*Exercise instructions*: Whenever a line of the entries below holds the string "option", copy that line and return it.

*Source material*:
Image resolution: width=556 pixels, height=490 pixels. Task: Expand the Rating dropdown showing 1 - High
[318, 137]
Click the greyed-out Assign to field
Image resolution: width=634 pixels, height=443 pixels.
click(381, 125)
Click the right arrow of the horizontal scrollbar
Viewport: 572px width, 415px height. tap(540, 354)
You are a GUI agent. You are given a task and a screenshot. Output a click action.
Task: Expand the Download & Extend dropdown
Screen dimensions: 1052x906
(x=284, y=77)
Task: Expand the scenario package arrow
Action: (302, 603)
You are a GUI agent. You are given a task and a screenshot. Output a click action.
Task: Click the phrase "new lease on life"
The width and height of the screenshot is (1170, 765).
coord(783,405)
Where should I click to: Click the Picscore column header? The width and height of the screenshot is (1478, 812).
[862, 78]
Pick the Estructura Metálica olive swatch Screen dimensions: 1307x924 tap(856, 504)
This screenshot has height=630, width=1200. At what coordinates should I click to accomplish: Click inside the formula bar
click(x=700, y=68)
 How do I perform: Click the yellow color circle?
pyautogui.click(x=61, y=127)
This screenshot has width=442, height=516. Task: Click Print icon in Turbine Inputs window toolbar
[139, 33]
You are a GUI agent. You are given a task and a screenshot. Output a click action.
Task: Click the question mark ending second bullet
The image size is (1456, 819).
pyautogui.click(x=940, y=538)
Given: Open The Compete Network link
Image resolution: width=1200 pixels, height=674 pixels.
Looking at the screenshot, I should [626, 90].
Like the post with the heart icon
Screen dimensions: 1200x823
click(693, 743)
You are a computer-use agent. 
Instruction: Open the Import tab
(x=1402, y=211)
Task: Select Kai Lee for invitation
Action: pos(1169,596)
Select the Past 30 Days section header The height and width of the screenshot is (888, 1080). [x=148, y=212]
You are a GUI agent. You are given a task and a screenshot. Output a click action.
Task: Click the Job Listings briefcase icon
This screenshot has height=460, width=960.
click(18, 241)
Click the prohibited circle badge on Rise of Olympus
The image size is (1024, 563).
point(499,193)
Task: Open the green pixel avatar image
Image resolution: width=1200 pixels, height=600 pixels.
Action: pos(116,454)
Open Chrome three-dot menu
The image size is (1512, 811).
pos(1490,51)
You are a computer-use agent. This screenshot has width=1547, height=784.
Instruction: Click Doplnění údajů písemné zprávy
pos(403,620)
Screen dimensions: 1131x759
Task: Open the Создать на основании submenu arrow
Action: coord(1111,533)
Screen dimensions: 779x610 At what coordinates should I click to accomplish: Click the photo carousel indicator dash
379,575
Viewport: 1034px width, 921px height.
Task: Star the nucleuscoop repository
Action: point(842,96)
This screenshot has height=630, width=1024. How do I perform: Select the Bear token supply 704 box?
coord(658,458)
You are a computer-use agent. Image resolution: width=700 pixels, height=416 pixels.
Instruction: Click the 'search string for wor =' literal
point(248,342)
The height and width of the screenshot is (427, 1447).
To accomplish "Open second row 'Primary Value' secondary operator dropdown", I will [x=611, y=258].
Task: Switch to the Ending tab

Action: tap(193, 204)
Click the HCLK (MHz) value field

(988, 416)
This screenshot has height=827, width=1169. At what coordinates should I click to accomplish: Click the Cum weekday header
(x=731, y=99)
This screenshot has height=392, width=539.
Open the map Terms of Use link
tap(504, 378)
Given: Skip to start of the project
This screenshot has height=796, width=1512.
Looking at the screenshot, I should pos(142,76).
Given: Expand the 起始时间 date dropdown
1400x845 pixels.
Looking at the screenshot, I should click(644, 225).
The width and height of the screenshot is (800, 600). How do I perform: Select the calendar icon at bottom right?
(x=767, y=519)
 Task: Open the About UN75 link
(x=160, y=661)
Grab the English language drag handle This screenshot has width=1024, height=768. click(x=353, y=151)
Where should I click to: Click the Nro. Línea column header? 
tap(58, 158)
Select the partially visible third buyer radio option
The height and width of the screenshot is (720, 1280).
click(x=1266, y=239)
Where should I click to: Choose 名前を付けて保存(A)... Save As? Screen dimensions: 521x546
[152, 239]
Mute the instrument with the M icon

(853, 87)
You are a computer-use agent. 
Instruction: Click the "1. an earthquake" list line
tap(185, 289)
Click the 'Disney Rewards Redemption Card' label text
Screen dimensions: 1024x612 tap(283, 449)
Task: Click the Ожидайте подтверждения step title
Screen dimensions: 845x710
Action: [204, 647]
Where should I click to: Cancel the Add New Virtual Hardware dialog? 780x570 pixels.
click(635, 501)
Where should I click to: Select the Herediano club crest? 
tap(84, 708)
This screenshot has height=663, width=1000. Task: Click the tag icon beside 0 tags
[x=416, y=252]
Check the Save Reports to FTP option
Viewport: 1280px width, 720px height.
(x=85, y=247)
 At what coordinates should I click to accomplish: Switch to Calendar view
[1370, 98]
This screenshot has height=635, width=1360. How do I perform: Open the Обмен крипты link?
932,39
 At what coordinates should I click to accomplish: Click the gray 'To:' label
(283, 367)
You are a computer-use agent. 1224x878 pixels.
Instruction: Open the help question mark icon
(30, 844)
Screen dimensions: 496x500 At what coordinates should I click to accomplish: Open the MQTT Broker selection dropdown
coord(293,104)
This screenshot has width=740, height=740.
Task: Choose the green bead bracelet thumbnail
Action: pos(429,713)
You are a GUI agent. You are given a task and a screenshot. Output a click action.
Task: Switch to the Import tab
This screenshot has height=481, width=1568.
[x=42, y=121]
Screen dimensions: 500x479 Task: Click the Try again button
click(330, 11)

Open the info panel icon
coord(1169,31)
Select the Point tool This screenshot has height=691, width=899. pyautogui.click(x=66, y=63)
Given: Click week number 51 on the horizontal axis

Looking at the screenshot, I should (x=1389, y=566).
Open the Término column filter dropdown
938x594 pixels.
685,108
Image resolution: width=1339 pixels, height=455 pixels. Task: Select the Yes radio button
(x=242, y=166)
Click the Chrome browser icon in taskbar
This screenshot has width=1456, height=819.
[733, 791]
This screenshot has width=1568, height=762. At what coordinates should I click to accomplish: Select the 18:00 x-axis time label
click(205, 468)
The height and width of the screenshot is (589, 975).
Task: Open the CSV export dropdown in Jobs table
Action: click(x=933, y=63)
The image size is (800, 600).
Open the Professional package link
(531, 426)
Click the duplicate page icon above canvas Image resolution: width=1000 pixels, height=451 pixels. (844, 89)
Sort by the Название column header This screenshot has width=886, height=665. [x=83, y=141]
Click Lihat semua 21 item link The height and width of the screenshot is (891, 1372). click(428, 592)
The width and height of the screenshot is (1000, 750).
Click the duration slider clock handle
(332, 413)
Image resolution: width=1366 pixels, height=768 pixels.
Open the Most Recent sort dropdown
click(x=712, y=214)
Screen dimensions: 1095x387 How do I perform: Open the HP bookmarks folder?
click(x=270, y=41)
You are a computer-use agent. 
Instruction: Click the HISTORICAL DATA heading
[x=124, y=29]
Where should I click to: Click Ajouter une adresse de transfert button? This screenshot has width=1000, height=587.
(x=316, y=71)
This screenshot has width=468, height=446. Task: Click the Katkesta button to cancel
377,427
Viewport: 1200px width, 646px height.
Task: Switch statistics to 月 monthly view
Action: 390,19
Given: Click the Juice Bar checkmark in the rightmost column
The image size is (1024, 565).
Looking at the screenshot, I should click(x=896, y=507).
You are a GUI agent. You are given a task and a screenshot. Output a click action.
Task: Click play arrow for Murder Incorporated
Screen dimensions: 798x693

*Response*:
Select the partially visible third buyer radio option
Check the Save Reports to FTP option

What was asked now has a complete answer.